Believing that LLM-enabled tools can play a role in solving this, I've built a tool that automatically generates documentation for legacy codebases using the Model Context Protocol (MCP) & Claude Sonnet. At first glance, I think this approach has merit. Some samples are in the README. I welcome your thoughts.
The Problem: - Legacy codebases are notoriously difficult to understand and navigate - Onboarding new developers takes months - Making changes safely requires deep knowledge of the system - Business stakeholders lack visibility into system architecture
The Solution - an MCP-based tool that: - Scans your codebase - Generates README files at each level of the directory structure - Creates C4 architecture diagrams showing system components and relationships - Builds a complete documentation hierarchy from high-level architecture to implementation details
The tool aims to helps teams: - Onboard developers faster with clear system documentation - Make changes confidently with better understanding of components - Communicate system architecture to stakeholders - Maintain living documentation that evolves with the codebase
Have a look / try it out!
GitHub: https://github.com/jonverrier/McpDoc License: MIT
To credit various other similar works: https://news.ycombinator.com/item?id=43154065 ( jtwaleson's post) https://news.ycombinator.com/item?id=42521769 https://news.ycombinator.com/item?id=41393458
Do you know about bela.live? I learned that it also creates C4 diagrams from code using AI.

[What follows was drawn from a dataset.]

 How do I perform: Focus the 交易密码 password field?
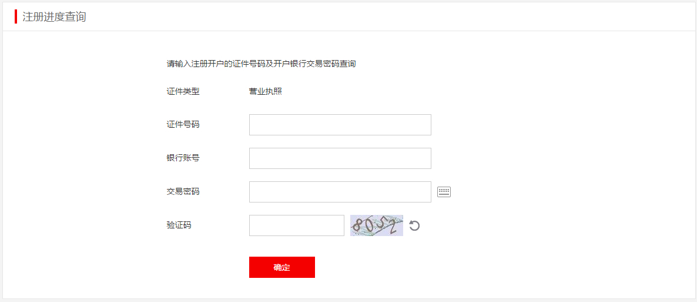(340, 192)
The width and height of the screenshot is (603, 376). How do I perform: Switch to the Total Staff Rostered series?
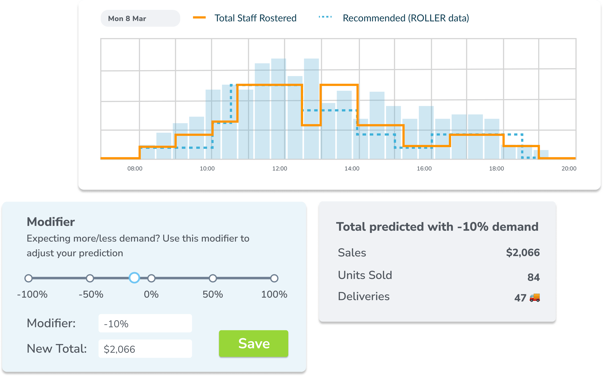(255, 18)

I'm building a tool to help developers understand legacy code by identifying with AI the features implemented in the code, and then displaying these features on a map along with their hierarchy and traceability to code. It's a visual feature-first approach to document software.
Link: https://product-map.ai/
I would love to hear your thoughts about it!

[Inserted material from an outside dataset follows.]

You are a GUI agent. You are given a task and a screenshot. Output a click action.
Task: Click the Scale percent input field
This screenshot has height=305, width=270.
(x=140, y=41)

I had a look at Bela.live. Thanks for the link, it’s obviously very comprehensive. Philosophically, I don’t think these tools should be storing things in their own database - I think the diagrams / markup should be going back to the repo in a format the LLMs can then use for further context.
Your tool is nice, and there is definitely mileage here. I think though if I am honest, my view is the same as with Bela.live : the features you extract should be able to go back to the repo / made available to the models once the developer / product engineer has validated them.
I think that tools that can’t open up fully to bring the models into the workflow as first class participants will be overtaken by those that do.